● **PROBLEM**:
Return only the lines from the one containing "Instruction: Collapse the 共享 submenu" to the end of the entries below, exactly as written, both ends included.

START EXERCISE MATERIAL

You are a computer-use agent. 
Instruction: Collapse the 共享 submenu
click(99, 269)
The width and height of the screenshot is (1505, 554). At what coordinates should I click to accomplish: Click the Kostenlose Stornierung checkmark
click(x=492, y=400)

END EXERCISE MATERIAL

● **EXPECTED OUTPUT**:
Instruction: Collapse the 共享 submenu
click(99, 269)
The width and height of the screenshot is (1505, 554). At what coordinates should I click to accomplish: Click the Kostenlose Stornierung checkmark
click(x=492, y=400)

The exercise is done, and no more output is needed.